A primeira de Carlos Drummond de Andrade o título é: O Amor Bate na Aorta
…O amor bate na portão amor bate na aorta,
fui abrir e me constipei.
…
Olha: o amor pulou o muro
o amor subiu na árvore
em tempo de se estrepar.
Pronto, o amor se estrepou.
Daqui estou vendo o sangue
que corre pelo corpo andrógino.
Essa ferida, meu bem,
às vezes não sara nunca
às vezes sara amanhã.
Daqui estou vendo o amor
irritado, desapontado,
mas também vejo outras coisas:
vejo corpos, vejo almas
vejo beijos que se beijam
ouço mão que se conversam
e que viajam sem mapa.
Vejo muitas outras coisas
que não ouso compreender…
A outra citação é da obra O Banquete, do filósofo grego Platão. No referido banquete, Aristófanes toma a palavra e na tentativa de explicar o amor, ou aquilo que aproxima sexualmente as pessoas, diz:
A natureza humana original não era semelhante à atual, mas diferente. Em primeiro lugar, os sexos eram originalmente em número de três, e não dois, como são agora; havia o homem, a mulher, e a união dos dois. Tudo nesses homens primevos era duplo: tinham quatro mãos e quatro pés, dois rostos, duas partes pudendas, e assim por diante. Finalmente, Zeus decidiu cortá-los em dois. Depois de feita a divisão, as duas partes do homem, cada uma desejando sua outra metade, reuniram-se e lançaram os braços uma em torno da outra, ansiosas por fundir-se.’
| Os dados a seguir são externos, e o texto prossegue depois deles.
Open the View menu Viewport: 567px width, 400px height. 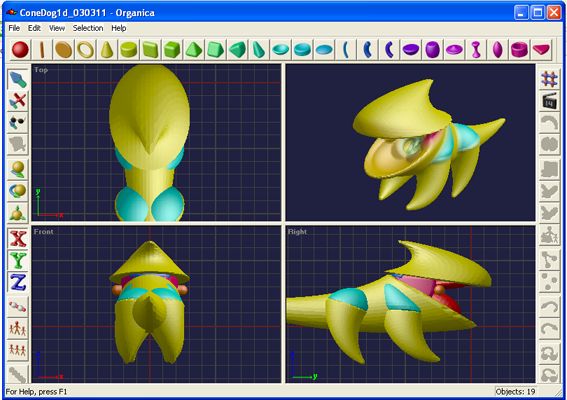coord(57,28)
Nos relacionamentos é muito comum encontrarmos frases e expressões do tipo: quero encontrar alguém que me complete ou alguém que me satisfaça plenamente. A grande pedra de tropeço está justamente nas palavras: completude, totalidade, satisfação absoluta e até na tal felicidade. São frases que depositam no outro a esperança e muitas vezes a responsabilidade por suprir aquilo que falta. O ardente pedido, o ardente desejo por atingir essa completude acaba confundindo-se com o amor.
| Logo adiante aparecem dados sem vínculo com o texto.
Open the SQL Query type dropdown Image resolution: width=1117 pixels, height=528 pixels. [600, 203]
As grandes brigas e sofrimentos nos relacionamentos são justo por acreditar que se tem o outro enquanto posse e que, portanto, pode-se perder. O que nos falta não é o outro, mas algo de nós mesmos. O corpo diz isso. Esse é o engano de Aristófanes relatado por Platão ao propor que é o outro que falta, a outra metade de si próprio. Essa insatisfação jamais será suprida pelo outro. O problema é acreditar nisso. Quanto maior essa crença, maior será a insegurança nas ausências da outra pessoa, maior será o ciúme, maiores serão as angústias relacionadas a perdas.
A razão dos dois trechos escolhidos é para mostrar que o corpo de cada sujeito tem suas marcas próprias, seus desejos, seus impulsos e que isso tudo é tão absurdamente particular que não há possibilidade de responsabilizar o outro por suprir tão complexos e exclusivos desejos.
Com o outro é possível fazer a diferença, usufruir dela, criar o amor.